Re: Object Database Suggestions for Airavata Registry

Suresh Marru Mon, 24 Feb 2014 10:16:19 -0800

On Feb 24, 2014, at 12:07 PM, Eran Chinthaka Withana <[email protected]> 
wrote:


> Haha, I don't wanna start a philosophical war here, but calling NoSQL is
> still in its infancy  and  NoSQL data models are hard and require
> lots of experience and understanding about data structures and queries is
> bit surprising to me. Its all about the use cases and finding the correct
> tool to help with it.

We can curb aside the philosophical discussions. When there is a strong 
structure and relational needs with good support for transactions, then 
obviously its better to stick witch sql. And certainly lots of real-world 
production usage scenarios (facebook, twitter, netflix to name a few) have 
proven success on NoSQL for their usecases. So I agree with every one here that 
we have to have the use cases first. I just sent a API driver and limiting to 
it not to confuse the discussion.
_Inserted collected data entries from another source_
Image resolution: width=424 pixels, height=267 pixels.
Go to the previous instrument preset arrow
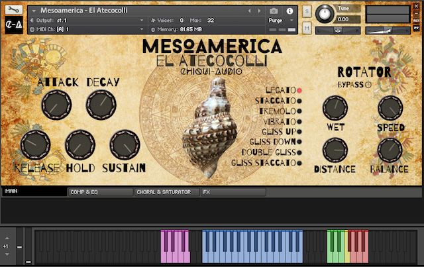(x=249, y=11)
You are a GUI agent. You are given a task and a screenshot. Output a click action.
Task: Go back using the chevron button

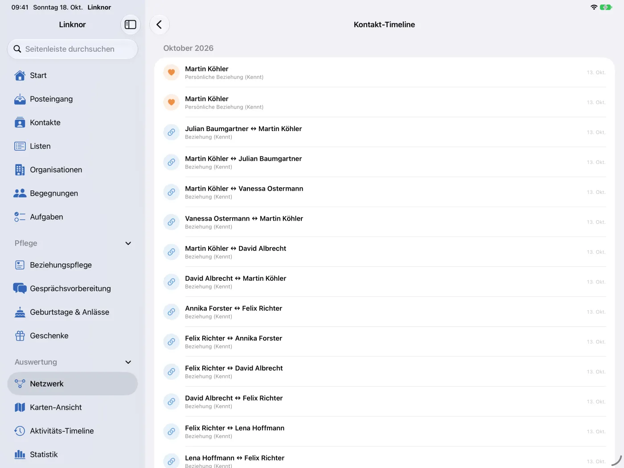(160, 25)
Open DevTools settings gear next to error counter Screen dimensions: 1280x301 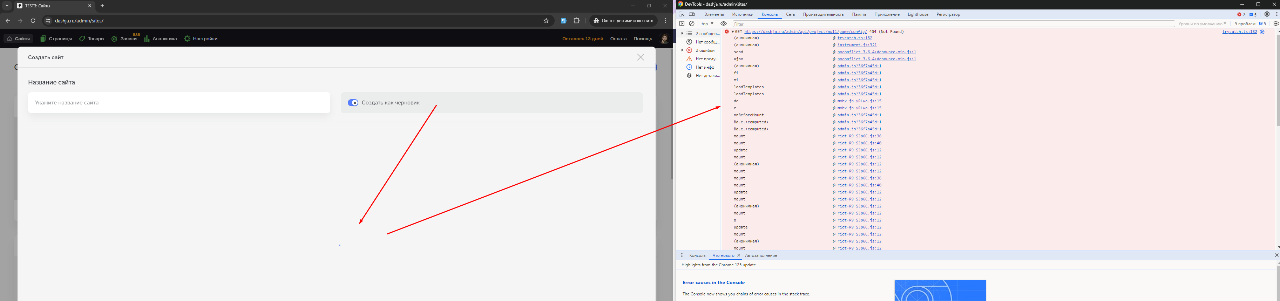[1267, 14]
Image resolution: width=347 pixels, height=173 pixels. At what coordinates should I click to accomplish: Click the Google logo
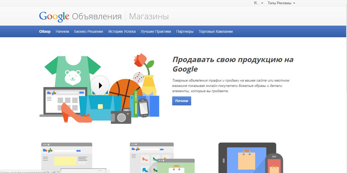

If we go beyond that, there are other driving 
needs for scalable metadata, like shredding the data files and extracting 
thousands or parameters and making them queriable to allow experimentation.  
Checking the covariance of mathematical models and making decisions on 
executions in real-time, tapping into streams of data and forking of workflows 
on interesting signature and so forth exist too. None of these are really at 
the scale or complexity of so called Big Data.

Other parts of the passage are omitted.